Description of the task:
All lines in the records that carry the string "thumbnail" are to be shown.
═══ Working data
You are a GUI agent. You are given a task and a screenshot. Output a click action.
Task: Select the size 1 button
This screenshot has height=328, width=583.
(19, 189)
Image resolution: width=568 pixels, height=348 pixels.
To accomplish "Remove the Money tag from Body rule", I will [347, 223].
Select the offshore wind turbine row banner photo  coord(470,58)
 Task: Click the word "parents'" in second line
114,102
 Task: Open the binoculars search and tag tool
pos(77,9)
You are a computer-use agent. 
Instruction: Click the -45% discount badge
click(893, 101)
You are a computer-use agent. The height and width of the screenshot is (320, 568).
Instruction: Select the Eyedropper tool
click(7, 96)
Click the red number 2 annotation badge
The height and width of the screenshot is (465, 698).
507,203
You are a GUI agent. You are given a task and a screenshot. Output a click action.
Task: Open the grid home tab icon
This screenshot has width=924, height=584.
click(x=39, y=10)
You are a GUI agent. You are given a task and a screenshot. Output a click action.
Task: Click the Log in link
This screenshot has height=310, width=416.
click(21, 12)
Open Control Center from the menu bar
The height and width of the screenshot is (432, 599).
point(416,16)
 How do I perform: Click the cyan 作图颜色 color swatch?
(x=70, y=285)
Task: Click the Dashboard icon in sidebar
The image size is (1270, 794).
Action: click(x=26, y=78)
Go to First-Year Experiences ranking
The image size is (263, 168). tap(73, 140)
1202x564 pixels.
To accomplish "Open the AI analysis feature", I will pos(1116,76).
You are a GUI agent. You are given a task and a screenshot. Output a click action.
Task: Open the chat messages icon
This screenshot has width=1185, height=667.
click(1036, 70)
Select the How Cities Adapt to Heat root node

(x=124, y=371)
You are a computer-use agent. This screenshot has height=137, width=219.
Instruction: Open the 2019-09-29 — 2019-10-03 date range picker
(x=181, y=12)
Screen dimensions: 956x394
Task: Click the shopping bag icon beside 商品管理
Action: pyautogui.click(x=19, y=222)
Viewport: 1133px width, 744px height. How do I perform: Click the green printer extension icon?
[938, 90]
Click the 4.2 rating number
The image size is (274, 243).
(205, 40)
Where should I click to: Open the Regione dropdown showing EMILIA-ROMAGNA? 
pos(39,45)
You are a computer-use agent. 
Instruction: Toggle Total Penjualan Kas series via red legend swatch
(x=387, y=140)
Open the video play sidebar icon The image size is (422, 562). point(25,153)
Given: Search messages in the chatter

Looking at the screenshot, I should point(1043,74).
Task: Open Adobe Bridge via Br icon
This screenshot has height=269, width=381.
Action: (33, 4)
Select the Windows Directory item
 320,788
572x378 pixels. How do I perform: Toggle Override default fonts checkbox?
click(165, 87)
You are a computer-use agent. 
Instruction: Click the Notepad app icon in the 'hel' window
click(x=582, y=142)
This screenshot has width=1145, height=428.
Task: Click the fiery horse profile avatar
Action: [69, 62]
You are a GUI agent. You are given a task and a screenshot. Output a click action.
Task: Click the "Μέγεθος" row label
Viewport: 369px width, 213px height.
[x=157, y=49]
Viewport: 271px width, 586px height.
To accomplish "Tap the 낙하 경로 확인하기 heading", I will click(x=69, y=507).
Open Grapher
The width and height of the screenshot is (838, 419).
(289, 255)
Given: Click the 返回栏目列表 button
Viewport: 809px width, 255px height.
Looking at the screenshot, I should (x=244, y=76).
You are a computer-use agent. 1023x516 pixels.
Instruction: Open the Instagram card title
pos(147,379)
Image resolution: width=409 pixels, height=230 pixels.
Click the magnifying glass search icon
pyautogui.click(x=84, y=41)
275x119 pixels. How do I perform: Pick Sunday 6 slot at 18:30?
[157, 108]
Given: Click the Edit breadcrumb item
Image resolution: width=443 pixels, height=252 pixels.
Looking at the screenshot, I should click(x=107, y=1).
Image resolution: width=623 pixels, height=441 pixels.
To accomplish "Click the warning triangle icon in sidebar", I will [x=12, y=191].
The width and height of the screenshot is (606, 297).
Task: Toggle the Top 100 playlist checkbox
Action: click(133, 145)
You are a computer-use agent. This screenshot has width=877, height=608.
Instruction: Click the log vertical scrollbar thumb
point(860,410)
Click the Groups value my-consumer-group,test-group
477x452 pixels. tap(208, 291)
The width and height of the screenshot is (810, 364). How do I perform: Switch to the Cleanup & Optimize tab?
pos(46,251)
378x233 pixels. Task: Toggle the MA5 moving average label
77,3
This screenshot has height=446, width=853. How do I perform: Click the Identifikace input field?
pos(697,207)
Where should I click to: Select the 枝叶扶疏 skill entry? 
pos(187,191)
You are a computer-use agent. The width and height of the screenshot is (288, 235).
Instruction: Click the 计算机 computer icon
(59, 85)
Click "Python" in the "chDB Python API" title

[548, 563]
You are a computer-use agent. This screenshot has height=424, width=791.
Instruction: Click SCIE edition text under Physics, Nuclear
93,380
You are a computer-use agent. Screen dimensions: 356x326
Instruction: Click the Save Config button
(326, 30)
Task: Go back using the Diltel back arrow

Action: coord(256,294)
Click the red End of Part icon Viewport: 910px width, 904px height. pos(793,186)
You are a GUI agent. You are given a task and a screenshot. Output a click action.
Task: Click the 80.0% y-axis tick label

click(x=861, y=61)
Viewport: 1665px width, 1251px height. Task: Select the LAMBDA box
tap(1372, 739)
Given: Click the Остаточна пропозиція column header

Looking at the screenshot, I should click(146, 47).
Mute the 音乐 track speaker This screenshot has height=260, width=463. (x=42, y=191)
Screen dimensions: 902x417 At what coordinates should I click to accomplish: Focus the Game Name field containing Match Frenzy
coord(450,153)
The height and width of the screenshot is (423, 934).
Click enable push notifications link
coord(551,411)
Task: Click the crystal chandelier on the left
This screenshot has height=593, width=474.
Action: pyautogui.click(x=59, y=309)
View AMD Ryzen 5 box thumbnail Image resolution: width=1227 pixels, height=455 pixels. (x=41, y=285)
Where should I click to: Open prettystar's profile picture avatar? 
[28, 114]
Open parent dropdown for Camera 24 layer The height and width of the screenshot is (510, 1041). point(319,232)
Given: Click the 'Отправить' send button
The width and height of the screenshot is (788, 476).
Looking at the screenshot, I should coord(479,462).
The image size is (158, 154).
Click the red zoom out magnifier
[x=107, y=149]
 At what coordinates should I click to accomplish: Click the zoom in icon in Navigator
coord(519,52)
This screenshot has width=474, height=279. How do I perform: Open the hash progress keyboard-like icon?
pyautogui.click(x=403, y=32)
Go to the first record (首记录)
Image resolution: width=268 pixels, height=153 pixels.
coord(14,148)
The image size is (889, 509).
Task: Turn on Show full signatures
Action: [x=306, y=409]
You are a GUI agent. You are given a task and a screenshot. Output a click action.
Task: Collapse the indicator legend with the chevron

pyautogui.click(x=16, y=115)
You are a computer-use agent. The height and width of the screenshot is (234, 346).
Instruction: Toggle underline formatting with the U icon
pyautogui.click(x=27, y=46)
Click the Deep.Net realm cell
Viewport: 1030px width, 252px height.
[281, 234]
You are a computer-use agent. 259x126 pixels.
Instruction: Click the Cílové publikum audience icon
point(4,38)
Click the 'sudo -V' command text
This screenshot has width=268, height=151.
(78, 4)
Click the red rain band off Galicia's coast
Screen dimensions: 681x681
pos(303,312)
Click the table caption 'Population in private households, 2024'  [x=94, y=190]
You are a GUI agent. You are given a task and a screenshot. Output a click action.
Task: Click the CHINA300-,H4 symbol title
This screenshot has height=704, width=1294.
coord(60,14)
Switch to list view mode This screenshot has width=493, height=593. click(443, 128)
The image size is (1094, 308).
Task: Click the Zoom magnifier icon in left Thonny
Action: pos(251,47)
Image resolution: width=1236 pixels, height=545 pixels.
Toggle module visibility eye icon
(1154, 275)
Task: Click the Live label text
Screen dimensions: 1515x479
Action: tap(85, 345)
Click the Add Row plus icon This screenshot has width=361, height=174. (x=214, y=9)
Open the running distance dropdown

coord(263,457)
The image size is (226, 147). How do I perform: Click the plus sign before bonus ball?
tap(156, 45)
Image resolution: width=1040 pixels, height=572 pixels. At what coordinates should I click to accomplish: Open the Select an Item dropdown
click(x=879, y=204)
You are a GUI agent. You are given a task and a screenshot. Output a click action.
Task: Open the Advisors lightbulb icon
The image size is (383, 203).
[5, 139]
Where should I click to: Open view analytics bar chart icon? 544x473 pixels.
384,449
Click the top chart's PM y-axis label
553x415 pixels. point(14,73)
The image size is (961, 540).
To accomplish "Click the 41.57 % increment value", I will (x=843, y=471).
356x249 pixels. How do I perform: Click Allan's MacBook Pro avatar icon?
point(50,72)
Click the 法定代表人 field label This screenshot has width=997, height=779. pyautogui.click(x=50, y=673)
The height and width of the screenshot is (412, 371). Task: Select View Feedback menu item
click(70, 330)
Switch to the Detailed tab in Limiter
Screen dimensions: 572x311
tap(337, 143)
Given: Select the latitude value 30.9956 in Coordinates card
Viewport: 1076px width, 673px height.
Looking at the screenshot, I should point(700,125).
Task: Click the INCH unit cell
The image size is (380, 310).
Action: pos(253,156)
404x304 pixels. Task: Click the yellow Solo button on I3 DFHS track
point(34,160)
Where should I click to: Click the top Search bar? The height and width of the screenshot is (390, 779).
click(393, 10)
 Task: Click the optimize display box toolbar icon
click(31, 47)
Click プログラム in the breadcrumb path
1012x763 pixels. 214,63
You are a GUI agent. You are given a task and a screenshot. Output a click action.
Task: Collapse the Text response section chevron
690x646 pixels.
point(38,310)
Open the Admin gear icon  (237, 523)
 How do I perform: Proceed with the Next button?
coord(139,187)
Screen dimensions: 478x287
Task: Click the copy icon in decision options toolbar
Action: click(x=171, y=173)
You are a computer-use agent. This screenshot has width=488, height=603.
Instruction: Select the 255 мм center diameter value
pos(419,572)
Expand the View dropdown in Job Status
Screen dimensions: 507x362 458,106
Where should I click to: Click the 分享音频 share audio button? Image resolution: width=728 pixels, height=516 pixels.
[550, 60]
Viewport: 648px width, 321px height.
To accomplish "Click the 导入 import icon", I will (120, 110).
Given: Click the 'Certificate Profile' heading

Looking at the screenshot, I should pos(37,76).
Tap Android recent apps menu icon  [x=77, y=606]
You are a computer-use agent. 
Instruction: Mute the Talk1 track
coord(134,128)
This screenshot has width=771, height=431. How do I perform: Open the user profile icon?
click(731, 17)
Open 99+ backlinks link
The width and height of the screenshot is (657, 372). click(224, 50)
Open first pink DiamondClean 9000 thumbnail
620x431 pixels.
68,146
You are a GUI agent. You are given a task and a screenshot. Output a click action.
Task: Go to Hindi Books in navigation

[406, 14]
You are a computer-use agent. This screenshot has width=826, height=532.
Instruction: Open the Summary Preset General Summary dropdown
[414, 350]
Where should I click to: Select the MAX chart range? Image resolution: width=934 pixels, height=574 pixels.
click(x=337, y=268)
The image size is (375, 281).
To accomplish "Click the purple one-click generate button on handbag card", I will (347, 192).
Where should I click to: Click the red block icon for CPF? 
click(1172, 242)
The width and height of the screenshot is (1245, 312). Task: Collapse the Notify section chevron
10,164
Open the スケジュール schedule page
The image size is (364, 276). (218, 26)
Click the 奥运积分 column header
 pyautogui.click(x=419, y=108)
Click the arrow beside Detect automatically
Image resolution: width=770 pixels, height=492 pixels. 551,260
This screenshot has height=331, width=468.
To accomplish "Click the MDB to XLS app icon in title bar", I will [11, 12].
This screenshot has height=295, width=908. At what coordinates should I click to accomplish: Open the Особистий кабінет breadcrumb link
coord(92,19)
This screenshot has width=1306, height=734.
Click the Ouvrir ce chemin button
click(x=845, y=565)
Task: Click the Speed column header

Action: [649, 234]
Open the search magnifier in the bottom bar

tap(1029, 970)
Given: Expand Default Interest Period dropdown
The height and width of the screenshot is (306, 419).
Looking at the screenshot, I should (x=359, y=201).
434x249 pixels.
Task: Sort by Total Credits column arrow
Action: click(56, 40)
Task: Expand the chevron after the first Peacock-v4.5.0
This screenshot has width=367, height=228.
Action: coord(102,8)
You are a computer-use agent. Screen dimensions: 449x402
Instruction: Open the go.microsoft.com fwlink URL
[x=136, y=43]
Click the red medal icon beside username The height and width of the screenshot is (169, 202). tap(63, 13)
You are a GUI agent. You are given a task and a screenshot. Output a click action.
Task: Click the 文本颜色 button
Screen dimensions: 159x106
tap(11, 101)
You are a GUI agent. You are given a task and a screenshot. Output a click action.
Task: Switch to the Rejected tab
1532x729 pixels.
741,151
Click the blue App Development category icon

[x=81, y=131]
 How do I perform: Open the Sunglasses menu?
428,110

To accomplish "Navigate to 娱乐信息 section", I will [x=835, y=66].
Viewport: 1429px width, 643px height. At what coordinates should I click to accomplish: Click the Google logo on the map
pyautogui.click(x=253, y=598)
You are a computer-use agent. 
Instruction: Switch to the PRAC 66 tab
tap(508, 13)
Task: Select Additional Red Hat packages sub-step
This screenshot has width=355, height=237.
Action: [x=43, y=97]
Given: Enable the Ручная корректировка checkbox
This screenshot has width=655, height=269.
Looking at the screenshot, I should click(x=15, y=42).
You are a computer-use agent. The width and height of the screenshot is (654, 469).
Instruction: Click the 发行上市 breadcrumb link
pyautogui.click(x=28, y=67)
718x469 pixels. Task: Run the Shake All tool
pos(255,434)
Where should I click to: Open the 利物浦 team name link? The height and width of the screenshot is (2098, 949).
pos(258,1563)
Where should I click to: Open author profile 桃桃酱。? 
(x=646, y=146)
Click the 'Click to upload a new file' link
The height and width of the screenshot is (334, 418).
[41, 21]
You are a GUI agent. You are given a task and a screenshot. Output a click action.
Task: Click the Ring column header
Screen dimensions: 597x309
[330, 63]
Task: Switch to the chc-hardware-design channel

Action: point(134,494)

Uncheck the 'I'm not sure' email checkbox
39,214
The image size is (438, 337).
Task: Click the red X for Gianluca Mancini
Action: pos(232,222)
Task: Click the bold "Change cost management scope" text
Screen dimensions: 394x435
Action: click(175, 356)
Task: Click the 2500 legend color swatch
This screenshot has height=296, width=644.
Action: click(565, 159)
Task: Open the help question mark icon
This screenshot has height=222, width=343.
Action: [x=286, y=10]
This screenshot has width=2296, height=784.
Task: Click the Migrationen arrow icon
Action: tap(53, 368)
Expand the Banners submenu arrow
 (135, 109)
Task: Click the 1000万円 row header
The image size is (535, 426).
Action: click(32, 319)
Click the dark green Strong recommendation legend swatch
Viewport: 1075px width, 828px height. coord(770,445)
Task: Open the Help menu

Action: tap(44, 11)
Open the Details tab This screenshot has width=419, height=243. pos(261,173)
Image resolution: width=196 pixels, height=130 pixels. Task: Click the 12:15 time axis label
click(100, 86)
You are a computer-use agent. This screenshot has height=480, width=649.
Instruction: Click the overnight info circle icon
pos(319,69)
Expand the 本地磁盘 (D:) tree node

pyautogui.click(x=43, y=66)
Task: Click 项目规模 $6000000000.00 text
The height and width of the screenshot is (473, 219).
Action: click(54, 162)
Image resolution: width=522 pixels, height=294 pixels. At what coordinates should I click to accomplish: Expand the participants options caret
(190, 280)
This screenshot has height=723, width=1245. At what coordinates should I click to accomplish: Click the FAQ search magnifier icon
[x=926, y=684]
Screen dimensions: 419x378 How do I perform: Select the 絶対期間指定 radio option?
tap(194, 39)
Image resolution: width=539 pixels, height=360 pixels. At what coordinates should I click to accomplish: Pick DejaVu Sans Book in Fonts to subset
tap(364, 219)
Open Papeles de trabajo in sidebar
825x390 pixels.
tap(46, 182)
══════
Solution to this exercise:
View AMD Ryzen 5 box thumbnail Image resolution: width=1227 pixels, height=455 pixels. (x=41, y=285)
Open first pink DiamondClean 9000 thumbnail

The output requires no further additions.